Полевые цветы, поставленные в консервные банки, украсили стол. Шампанское, добытое начпродом неведомо где и как, торжественно возвышалось над железными кружками и гранеными стаканами. Разлили вино.

Иванов пожелал молодым пройти по дорогам войны и вместе прийти к победе.

Политрук Скулачев показал на занавешенное окно, напомнил, что за окном часовой с винтовкой, и предложил тост за то время, когда за окном будут мирные люди, и свадебные песни, и веселая музыка.

Провозглашалось традиционное "горько", на пожелания не скупились, на несколько минут забыли о войне, и Адриан Адрианович достал с подоконника гитару и попросил Тоню что-нибудь спеть. Она не заставила себя упрашивать и запела давнюю, с ранней юности знакомую песню о счастье и верности.

Не изменит оно, не солжет,

Все оценит в тебе, все поймет,

И какая ни грянет беда

Не оставит тебя никогда...

В гильзах мерцал огонь. Словно из той, из мирной, жизни возникли голубое платье Павлушкиной и белая сорочка Смаглия, возникли и вытеснили безысходную горечь первых месяцев войны.

Снова поднялся Иванов, посмотрел на часы. Все поняли – пора. Последний раз сдвинули кружки и граненые стаканы, выпили за жен, за матерей, за родные города и села.

Из сумеречного полусвета комнаты шагнули в загустевшую синеву вечера. Силуэт часового темнел у калитки.

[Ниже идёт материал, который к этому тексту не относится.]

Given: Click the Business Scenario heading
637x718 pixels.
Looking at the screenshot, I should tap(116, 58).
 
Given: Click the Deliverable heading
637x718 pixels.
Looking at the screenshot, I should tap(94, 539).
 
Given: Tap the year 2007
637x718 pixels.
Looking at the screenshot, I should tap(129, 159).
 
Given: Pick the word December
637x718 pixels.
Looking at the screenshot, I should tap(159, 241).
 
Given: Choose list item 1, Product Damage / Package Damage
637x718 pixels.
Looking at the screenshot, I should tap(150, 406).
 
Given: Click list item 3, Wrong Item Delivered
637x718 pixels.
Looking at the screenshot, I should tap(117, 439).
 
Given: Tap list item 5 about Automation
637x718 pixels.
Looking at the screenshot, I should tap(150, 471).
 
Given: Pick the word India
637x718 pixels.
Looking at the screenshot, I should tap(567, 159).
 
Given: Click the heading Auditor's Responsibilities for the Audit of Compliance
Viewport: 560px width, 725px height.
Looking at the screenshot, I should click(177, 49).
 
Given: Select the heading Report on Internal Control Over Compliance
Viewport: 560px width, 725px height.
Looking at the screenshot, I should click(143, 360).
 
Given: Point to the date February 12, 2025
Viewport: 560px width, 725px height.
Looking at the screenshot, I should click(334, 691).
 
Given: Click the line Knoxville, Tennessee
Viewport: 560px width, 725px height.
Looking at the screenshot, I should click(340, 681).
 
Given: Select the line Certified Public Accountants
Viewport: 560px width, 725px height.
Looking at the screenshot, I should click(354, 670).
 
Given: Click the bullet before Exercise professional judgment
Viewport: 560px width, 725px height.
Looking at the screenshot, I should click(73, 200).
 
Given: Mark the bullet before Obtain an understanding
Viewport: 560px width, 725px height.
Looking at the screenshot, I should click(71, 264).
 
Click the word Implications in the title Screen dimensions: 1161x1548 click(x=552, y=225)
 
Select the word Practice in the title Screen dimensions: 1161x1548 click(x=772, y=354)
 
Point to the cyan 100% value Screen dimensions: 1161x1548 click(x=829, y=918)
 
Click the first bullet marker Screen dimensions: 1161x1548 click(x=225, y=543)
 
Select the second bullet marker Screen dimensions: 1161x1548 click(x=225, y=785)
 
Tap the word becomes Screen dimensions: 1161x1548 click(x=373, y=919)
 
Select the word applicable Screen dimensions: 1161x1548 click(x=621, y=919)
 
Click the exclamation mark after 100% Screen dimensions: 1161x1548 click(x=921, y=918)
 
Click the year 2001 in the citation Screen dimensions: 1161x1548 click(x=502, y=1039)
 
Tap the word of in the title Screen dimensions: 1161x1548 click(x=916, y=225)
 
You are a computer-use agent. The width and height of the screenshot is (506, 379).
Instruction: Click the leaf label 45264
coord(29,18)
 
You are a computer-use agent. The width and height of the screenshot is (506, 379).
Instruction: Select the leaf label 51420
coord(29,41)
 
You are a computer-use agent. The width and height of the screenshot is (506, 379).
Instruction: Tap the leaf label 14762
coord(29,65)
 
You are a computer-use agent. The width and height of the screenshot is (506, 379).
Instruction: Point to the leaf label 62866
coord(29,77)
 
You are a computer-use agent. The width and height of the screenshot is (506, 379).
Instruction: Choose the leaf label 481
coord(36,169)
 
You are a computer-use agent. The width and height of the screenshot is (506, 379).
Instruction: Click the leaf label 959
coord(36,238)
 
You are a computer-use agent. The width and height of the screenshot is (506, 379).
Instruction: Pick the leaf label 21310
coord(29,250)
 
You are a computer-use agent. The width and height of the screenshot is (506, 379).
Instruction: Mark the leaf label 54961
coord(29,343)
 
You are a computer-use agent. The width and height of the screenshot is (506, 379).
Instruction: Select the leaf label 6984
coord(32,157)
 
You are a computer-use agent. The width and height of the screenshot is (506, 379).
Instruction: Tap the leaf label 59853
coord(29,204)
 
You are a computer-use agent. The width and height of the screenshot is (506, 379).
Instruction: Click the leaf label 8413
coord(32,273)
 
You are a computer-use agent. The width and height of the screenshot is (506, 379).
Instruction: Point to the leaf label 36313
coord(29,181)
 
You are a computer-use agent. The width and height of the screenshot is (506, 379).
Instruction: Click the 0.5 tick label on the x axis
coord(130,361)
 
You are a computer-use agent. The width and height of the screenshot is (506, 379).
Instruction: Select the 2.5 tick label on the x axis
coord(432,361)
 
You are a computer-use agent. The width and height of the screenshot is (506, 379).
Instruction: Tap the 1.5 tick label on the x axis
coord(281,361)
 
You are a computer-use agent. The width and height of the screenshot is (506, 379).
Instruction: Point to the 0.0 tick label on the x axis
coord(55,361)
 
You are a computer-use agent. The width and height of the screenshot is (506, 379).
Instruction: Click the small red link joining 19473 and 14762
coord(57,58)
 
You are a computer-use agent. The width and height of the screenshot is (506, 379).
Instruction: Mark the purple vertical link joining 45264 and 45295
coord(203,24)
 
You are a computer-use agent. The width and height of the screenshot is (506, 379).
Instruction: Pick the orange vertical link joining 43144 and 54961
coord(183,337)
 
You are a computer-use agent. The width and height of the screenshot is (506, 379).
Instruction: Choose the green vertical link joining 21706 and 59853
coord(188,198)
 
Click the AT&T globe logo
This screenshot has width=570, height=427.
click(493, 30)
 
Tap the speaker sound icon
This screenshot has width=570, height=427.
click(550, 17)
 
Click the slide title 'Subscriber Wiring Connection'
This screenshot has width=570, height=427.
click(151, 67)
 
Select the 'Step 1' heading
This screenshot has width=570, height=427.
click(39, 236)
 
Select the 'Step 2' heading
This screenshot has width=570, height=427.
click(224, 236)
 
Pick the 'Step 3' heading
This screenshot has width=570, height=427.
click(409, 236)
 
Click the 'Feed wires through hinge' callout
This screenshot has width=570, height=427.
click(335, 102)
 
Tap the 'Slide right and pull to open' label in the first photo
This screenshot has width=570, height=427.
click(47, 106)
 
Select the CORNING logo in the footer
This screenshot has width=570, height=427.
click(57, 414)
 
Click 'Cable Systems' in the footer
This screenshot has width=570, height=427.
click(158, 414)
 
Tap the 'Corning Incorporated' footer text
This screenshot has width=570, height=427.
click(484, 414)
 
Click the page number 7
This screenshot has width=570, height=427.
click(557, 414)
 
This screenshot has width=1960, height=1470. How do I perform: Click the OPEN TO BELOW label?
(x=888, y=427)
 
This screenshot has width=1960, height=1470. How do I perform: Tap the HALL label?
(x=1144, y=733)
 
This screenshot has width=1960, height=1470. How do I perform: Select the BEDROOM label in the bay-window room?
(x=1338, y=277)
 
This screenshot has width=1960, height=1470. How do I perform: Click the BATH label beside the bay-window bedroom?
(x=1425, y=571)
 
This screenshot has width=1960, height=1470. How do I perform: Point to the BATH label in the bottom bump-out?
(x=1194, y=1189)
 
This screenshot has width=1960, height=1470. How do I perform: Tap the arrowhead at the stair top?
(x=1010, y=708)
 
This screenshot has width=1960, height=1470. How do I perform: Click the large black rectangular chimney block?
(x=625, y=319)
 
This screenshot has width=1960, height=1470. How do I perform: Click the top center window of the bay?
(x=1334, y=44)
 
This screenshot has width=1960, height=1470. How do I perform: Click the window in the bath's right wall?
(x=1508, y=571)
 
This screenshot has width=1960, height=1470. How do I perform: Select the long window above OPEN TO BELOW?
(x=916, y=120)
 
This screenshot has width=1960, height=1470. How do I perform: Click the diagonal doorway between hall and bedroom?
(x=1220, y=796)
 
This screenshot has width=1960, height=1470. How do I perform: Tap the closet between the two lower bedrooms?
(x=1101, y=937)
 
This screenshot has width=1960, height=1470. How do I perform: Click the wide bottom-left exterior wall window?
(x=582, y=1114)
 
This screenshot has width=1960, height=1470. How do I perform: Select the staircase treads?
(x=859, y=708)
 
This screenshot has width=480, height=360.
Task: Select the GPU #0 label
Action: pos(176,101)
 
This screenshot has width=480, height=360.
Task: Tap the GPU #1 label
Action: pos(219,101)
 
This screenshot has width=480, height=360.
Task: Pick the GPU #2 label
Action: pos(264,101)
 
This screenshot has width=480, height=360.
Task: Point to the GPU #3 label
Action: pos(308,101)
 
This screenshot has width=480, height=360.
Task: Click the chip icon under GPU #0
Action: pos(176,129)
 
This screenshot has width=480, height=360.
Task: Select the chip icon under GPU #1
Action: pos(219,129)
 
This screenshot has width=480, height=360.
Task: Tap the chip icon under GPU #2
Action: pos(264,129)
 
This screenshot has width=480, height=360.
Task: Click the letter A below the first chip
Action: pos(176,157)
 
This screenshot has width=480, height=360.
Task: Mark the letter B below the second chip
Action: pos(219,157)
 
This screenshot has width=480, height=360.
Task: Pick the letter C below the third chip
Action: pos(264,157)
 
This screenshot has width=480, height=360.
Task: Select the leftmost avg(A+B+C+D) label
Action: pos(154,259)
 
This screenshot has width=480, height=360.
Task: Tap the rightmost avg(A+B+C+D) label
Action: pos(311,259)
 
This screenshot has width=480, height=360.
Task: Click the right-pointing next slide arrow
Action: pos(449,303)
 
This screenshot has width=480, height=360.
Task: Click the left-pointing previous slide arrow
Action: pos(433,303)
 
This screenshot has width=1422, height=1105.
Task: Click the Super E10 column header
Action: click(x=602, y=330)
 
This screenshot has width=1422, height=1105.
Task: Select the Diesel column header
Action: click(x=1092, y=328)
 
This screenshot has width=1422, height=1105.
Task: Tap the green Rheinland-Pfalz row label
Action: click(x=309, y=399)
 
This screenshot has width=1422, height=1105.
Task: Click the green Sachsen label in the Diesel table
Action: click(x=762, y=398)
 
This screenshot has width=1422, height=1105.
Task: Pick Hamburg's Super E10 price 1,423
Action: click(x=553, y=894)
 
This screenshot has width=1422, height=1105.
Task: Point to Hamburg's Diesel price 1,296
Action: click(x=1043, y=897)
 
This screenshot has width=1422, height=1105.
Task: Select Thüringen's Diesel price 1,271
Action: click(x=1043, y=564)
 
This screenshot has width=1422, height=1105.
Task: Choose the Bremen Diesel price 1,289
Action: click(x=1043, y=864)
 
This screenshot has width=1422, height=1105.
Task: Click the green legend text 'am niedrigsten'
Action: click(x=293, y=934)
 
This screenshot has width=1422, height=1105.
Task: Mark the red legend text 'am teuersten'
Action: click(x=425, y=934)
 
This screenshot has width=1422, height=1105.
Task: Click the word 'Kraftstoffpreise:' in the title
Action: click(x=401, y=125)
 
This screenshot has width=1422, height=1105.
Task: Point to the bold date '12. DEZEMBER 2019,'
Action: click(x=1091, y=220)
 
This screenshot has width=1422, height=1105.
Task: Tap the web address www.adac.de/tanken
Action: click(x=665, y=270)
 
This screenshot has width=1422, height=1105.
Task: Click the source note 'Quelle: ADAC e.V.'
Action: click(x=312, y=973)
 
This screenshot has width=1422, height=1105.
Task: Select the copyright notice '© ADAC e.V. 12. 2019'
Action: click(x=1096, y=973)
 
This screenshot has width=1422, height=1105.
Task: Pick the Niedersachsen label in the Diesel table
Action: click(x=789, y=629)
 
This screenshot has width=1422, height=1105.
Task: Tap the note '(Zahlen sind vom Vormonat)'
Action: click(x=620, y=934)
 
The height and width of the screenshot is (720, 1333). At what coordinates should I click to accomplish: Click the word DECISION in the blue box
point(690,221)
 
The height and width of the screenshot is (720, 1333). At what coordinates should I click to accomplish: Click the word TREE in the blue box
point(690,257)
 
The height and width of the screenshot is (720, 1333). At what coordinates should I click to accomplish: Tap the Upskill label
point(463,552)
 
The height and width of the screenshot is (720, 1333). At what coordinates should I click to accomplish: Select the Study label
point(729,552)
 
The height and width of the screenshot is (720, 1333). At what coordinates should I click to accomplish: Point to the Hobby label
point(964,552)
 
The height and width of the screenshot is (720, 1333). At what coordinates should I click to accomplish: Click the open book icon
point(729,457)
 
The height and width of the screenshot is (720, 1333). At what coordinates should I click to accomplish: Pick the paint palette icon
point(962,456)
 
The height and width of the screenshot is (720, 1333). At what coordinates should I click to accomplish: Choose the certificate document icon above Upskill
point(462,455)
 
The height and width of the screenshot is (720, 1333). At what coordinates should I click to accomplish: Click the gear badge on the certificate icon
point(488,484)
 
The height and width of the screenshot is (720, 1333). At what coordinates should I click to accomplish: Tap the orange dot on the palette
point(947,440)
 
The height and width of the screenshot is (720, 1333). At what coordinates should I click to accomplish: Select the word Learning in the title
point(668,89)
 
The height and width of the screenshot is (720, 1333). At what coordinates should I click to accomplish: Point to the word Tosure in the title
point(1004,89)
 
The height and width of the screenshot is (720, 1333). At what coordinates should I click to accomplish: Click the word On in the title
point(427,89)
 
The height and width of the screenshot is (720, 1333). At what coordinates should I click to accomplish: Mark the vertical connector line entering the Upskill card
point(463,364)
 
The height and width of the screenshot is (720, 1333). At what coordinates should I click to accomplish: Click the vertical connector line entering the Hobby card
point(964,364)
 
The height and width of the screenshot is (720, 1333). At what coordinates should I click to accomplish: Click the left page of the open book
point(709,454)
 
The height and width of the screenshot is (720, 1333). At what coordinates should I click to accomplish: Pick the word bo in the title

Политрук Скулачев читал в орудийных расчетах отрывки из дневника ефрейтора 3-й немецкой мотодивизии, опубликованные в газетах: "Наш экипаж в составе трех человек вел разведку. В танк было два попадания из русских противотанковых пушек. Танк сгорел. Все мои вещи сожжены. В нашем взводе подбит еще один танк – прямое попадание противотанкового орудия.

...Натолкнулись на упорное сопротивление. Наш батальон отрезали с тыла. Со всех сторон по нас била артиллерия.

...Мы пробиваемся обратно. Танк, шедший впереди нас, попал под артиллерийский снаряд. Два человека убито, четыре ранено".

Матросы, любители вставить острое словцо, хлестко прокомментировать слышанное, молчали. Каждый знал: немцы прут на Ленинград. Исходят кровью, но прут. И Адриан Адрианович, отложив дневник убитого в танке ефрейтора, открыл другую газету – "Ленинградскую правду". Невоенная газета напечатала статью: "Как уничтожать фашистские танки". Из рук в руки перешел рисунок: боец из окопа швыряет бутылку с горючей жидкостью в бронированную машину с крестом.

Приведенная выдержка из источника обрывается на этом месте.